Teen retailer delisted as possible bankruptcy looms

Trading in shares of Aeropostale, the retailer with five stores in the Indianapolis area, was suspended Friday as the New York Stock Exchange made plans to delist the company.

Aeropostale stock once traded above $30 per share, but hasn't breached $1 since September.

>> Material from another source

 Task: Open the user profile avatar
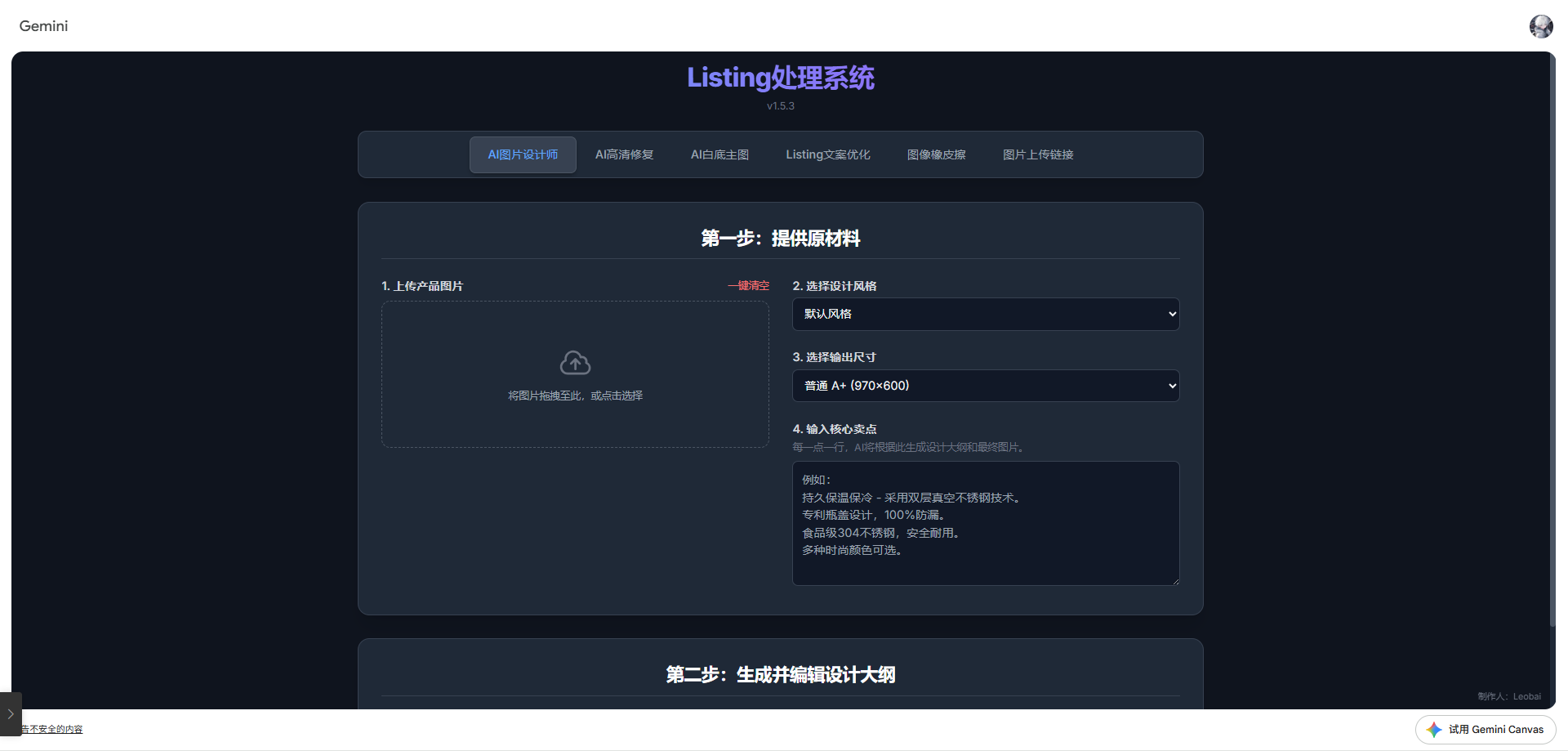pos(1540,26)
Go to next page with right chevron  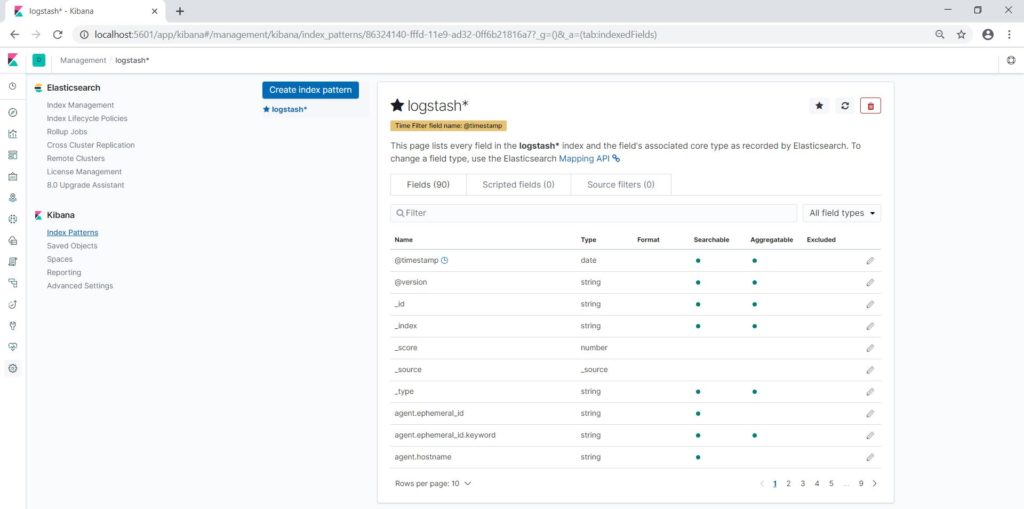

Shares fell 27.7 percent Thursday afternoon, to a record low of 15 cents.

The company is preparing to file for Chapter 11 bankruptcy as soon as this month, Bloomberg reported, citing people familiar with the matter.

The 43-year-old retailer, whose clothes were once ubiquitous in teen closets, said Friday that it has no plans to appeal the delisting and will start trading Friday on the OTCQX Best Market under the symbol "AROP."

The New York company early this year said that it would cut expenses by $35 million to $40 million annually and trim its corporate staff by 13 percent, about 100 jobs.

"Fast fashion" outfits like H&M and Forever 21, with more inexpensive clothes, have emerged in recent years to take a growing market share from Aeropostale, Abercrombie & Fitch and American Eagle Outfitters, stores that were once the energy epicenter of malls across the U.S. Several once-hot teen retailers have slumped in recent years.

Once worth almost $2.6 billion, Aeropostale's market capitalization by this week had fallen to around $14.4 million.

Aeropostale has local stores at Castleton Square, Circle Centre, Hamilton Town Center, Perry Crossing and Greenwood Park Mall.